Phishing major cybersecurity threat in Saudi Arabia in 2024: Report

Phishing is a significant cybersecurity threat in Saudi Arabia, with a majority of survey respondents experiencing phishing attacks, according to a report released by British security software and hardware company Sophos.

The Kingdom of Saudi Arabia (KSA) Cybersecurity Awareness survey 2024 was conducted by Ken Research among 300 IT experts based in Saudi Arabia in December 2024 and January 2025.

According to the report, 74 percent of respondents experienced phishing attacks, indicating a need for enhanced email security and employee training.

In addition, the survey listed ransomware (49 percent) as the second most common cybersecurity concern, with 42 percent of organizations lacking formal response plans.

This highlights the need for stronger preparedness to effectively mitigate and respond to ransomware incidents, the report said.

Phishing has become a significant threat in Saudi Arabia, with a surge in malware delivery through malicious email attachments and advanced spear phishing attacks, according to the report.

The advent of AI-powered phishing campaigns has further escalated the risk, making traditional defenses like employee training insufficient.

“Today’s threat landscape is continually evolving, growing more severe and complex, particularly in regions like Saudi Arabia, where digital transformation is rapidly advancing, there is an urgent need to heighten cybersecurity awareness and preparedness,” Chester Wisniewski, global field CTO at Sophos, said in a statement.

“Cybercriminals operate without regard for international borders, and our defenses must adapt accordingly. While ransomware attack rates have declined over the past two years, the impact on victims has increased. To combat these persistent threats, organizations in the Kingdom and beyond must adopt a proactive, human-led approach to threat detection and response, leveraging advanced technology and continuous monitoring to stay ahead of attackers.”

AI-powered tools

According to the survey, 59 percent of the respondents also utilize Artificial Intelligence (AI) tools for cybersecurity.
AI has revolutionized the way IT security professionals think about cybersecurity.

Advanced AI-powered tools and systems enhance data protection by rapidly identifying behavioral patterns, automating processes, and detecting anomalies providing stronger defenses against emerging threats.

Employee training and awareness rank as the most effective AI application across various organizations, followed by threat detection and risk analysis as the second and third most impactful measures supporting cybersecurity efforts.

AI still requires human intervention for training and correcting mistakes, and a growing concern is the potential for hackers to exploit AI for malicious purposes, such as generating phishing emails and developing malware.

In larger organizations with more than 500 employees, 55 percent of employees said they are “very concerned” about AI-powered attacks, compared to 33 percent in medium-sized and 11 percent in smaller organizations.

The rapid pace of innovation in the cybersecurity landscape makes it challenging for organizations to be prepared for evolving threats and implement cyber controls designed to counter them.
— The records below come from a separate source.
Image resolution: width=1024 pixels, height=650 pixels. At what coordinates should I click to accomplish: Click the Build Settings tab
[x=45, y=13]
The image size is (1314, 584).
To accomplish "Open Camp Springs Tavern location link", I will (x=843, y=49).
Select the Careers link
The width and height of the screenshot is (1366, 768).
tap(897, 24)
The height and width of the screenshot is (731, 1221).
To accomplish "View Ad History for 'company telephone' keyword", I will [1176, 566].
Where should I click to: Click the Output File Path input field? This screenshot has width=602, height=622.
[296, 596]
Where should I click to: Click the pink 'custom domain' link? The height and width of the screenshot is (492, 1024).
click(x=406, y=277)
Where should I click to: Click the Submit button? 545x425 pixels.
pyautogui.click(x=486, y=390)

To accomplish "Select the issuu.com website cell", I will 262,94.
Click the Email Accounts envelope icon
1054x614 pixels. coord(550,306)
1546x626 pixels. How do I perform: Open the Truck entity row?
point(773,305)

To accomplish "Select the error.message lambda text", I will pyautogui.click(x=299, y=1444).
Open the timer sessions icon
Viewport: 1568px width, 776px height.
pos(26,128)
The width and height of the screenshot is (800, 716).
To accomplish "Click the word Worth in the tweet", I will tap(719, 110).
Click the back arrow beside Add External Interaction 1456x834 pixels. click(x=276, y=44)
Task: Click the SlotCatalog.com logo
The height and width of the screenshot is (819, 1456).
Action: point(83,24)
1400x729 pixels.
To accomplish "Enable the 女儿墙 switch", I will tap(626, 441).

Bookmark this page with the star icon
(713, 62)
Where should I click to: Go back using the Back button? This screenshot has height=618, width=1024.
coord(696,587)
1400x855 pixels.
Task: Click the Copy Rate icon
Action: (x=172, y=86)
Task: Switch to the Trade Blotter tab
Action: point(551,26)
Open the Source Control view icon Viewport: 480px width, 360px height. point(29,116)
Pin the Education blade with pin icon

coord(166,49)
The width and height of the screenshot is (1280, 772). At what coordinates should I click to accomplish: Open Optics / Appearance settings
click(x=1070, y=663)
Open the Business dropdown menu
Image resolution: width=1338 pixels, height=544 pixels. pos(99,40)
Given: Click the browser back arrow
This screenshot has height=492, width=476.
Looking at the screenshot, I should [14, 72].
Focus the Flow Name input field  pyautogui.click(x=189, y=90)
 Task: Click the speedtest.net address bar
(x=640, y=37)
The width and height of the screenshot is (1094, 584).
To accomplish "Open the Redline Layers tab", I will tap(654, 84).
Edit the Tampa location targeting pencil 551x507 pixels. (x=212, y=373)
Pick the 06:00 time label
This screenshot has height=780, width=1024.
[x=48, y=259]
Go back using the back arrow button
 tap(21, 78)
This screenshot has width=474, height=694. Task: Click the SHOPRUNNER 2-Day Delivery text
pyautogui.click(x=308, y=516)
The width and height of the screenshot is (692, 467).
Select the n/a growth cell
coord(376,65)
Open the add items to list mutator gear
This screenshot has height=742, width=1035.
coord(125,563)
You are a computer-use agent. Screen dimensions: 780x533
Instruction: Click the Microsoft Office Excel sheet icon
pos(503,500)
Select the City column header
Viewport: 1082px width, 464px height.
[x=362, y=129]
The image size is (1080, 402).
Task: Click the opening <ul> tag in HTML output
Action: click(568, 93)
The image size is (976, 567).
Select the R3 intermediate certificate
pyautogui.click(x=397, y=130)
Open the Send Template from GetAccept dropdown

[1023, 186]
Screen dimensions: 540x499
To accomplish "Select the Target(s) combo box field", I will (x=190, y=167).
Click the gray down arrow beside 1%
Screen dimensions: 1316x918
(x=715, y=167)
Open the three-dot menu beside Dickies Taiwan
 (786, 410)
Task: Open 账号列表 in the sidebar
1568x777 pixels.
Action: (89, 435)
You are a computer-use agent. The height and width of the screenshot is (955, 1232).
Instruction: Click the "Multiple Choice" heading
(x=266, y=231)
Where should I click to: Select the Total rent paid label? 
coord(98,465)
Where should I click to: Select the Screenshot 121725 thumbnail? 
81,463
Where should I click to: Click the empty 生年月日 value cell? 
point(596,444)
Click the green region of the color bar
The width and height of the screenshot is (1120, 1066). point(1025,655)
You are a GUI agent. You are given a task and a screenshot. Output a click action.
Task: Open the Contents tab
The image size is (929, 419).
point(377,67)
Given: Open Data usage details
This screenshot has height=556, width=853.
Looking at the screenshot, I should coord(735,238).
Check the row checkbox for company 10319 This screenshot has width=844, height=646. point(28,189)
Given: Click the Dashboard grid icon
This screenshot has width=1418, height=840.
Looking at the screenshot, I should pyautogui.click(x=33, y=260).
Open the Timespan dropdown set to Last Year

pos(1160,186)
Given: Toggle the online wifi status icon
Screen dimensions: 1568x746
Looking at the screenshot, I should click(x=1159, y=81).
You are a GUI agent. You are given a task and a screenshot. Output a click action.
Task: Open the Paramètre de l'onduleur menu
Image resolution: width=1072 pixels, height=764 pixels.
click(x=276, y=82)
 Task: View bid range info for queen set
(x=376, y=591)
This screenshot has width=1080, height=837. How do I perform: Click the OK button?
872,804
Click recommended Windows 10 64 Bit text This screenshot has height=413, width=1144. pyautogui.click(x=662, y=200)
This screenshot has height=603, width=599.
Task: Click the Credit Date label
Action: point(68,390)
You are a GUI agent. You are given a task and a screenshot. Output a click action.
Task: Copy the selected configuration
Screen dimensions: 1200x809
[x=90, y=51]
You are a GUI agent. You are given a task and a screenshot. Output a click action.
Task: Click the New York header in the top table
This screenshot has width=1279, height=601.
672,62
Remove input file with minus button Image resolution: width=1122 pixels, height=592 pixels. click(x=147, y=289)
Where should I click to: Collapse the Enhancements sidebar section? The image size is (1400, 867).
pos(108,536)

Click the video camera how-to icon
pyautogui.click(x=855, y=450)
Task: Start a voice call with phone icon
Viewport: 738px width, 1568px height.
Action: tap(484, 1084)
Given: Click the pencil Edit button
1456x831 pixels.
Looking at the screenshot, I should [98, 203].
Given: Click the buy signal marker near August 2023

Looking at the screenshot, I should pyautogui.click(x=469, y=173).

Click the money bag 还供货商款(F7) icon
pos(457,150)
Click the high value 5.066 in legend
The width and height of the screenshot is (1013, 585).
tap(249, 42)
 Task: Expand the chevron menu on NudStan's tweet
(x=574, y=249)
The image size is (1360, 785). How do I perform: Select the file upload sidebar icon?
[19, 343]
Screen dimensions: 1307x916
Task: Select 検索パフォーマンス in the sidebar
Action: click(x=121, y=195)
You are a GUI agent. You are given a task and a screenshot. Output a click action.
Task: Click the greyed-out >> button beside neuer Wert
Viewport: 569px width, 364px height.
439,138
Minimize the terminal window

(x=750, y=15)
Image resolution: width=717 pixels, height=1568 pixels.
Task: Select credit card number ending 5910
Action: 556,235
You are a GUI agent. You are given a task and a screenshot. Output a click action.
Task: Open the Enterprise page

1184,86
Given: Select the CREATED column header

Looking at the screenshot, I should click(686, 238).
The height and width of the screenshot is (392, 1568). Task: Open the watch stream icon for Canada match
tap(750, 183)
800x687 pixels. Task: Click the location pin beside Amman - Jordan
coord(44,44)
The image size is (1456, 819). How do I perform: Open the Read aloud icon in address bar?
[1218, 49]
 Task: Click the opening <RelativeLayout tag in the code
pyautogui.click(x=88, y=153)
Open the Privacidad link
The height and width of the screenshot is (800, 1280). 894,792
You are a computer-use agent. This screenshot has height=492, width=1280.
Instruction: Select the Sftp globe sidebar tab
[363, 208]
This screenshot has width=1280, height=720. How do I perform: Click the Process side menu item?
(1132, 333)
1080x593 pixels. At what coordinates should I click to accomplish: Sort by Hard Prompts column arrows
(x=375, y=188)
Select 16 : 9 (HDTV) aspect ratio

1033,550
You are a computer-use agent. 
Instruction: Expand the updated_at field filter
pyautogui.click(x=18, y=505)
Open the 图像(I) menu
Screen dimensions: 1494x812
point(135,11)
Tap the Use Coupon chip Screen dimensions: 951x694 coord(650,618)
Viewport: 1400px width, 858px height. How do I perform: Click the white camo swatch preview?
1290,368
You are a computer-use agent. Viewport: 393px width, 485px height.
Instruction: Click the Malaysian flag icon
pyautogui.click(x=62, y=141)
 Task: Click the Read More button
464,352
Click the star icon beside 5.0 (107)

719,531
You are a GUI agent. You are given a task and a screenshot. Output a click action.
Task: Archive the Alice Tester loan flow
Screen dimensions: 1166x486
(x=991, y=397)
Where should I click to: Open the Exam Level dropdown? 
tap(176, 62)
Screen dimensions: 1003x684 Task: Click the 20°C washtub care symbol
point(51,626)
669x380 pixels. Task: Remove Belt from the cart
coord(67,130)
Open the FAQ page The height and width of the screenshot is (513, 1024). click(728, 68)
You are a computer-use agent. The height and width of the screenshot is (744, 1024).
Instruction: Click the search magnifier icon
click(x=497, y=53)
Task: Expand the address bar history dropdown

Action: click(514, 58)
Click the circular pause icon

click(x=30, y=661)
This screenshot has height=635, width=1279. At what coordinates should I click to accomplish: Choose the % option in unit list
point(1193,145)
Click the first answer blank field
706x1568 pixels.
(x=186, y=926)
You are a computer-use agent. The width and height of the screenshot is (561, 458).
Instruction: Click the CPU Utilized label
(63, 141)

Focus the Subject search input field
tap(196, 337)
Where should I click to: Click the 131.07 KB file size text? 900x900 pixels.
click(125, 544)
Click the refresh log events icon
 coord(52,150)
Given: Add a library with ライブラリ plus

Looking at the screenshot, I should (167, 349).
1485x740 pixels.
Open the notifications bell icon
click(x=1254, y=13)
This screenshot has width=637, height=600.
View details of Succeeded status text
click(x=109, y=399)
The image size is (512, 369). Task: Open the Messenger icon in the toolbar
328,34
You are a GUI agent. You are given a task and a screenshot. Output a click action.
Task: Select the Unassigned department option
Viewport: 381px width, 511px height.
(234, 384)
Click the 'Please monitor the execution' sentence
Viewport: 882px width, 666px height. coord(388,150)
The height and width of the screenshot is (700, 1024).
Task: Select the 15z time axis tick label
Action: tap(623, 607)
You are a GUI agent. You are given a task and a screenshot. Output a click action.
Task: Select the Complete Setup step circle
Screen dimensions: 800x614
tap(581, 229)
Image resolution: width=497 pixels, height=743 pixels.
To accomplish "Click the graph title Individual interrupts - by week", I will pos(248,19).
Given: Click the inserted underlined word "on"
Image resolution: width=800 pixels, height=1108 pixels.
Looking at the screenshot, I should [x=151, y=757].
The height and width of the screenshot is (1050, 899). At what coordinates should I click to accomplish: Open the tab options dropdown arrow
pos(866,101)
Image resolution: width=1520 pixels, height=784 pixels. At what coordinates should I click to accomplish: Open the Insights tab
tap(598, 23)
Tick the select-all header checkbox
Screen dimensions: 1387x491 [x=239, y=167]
Larger organizations – 76 percent of the respondents with in-house expertise – are better equipped to manage risks, while smaller ones (21 percent) often lack the resources, making them more vulnerable to attacks.

Thirty-five percent of the respondents stated that the most cited skill gaps are in AI/Machine Learning in cybersecurity followed by cloud security with 25 percent.

Across all organizations, quarterly training remains uncommon, with only 12 percent in medium organizations and 19 percent in large organizations adopting this frequency.